● Assigned task
Output, word for word and without pictures, the lines from the one containing "Image resolution: width=1279" through the final line of the listing below.

● Supplied material
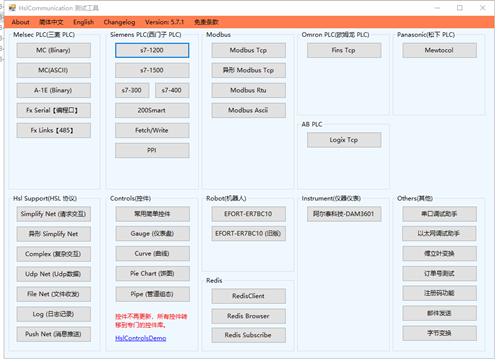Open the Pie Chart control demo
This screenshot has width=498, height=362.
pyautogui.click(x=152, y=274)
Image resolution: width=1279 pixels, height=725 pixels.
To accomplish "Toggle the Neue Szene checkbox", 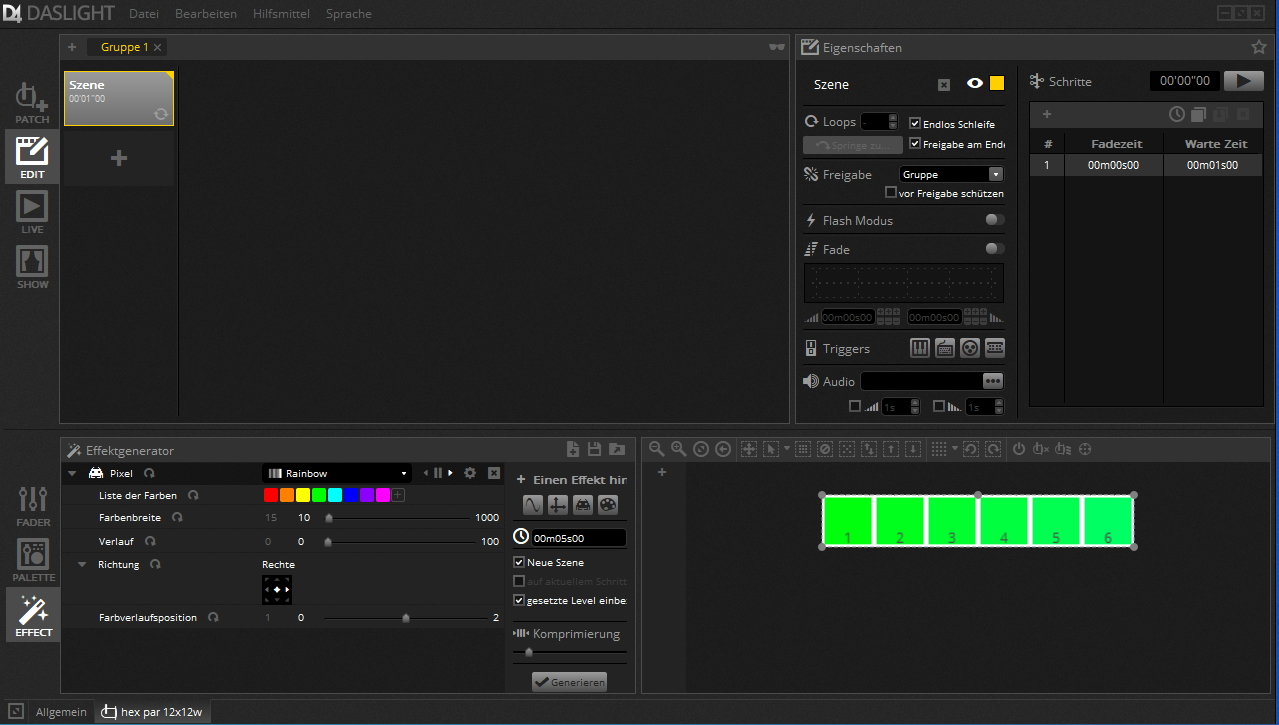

● Your solution
Image resolution: width=1279 pixels, height=725 pixels.
To accomplish "Toggle the Neue Szene checkbox", 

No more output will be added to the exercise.